▶ _Problem description_
Copy out the issue report on pipeline timeouts, everything from "- Set the timeout" down to "on the task-level.", and change "documentation" to "guide" as you do.

▶ _Text under study_
Overriding Pipeline timeout does not work
Expected Behavior
A PipelineRun, created by a Pipeline should not timeout after 1 hour, but rather after 2h30m.
I used the following configuration:
apiVersion: tekton.dev/v1beta1
kind: Pipeline
metadata:
name: pipeline-name
spec:
tasks:
- name: task-name
taskRef:
kind: Task
name: task-name
timeout: "2h30m0s"
Actual Behavior
A PipelineRun, created by a Pipeline runs out after 1 hour:
PipelineRun "pipeline-name-id" failed to finish within "1h0m0s"
The PipelineRun yaml configuration contains the following:
spec:
pipelineRef:
name: pipeline-name
taskRunTemplate:
serviceAccountName: pipeline
timeouts:
pipeline: 1h0m0s
The pipeline timeout is not overwritten and the pipeline fails.
Steps to Reproduce the Problem
- Create a Pipeline with a task that takes over an hour to complete.
- Set the timeout of the task to more than 1 hour (as shown in the "Expected Behavior" section).
- Run the Pipeline. Check the created PipelineRun config for the timeout limits
Additional Info
I am running a pipeline with 2 tasks, one of which takes longer than an hour. I have specified the timeout limit for this task. However, when a PipelineRun is created by the Pipeline, the default value of 1 hour is not overwritten. I have followed the documentation on how to set a timeout for a pipeline, which seems to have to be done on the task-level.
In the PipelineRun yaml, created by the Pipeline, both:
tasks:
- name: task-name
taskRef:
kind: Task
name: task-name
timeout: 2h30m0s
and
spec:
pipelineRef:
name: pipeline-name
taskRunTemplate:
serviceAccountName: pipeline
timeouts:
pipeline: 1h0m0s
are present. Because the pipeline timeout is shorter than the task timeout, the pipeline will fail after an hour.
I have also tried to set the default timeout value to 2 hours via a ConfigMap. This did not work either:
apiVersion: v1
kind: ConfigMap
metadata:
name: config-defaults
namespace: tekton-pipelines
data:
default-timeout-minutes: "150"
This still resulted in a 1 hour timeout limit.

▶ _Supplied information_

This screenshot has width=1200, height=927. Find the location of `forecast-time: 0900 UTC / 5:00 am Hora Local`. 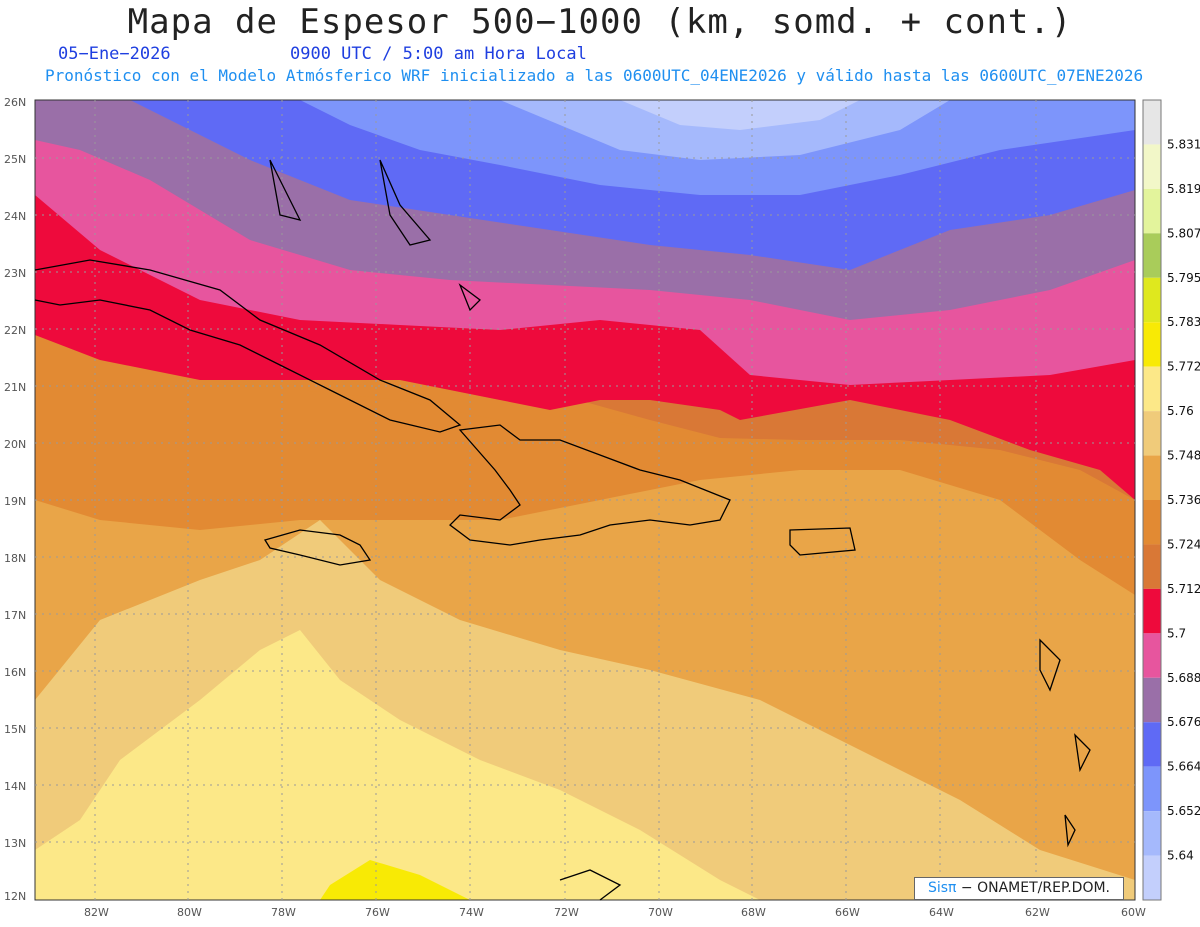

▶ _Output of the task_
- Set the timeout of the task to more than 1 hour (as shown in the "Expected Behavior" section).
- Run the Pipeline. Check the created PipelineRun config for the timeout limits
Additional Info
I am running a pipeline with 2 tasks, one of which takes longer than an hour. I have specified the timeout limit for this task. However, when a PipelineRun is created by the Pipeline, the default value of 1 hour is not overwritten. I have followed the guide on how to set a timeout for a pipeline, which seems to have to be done on the task-level.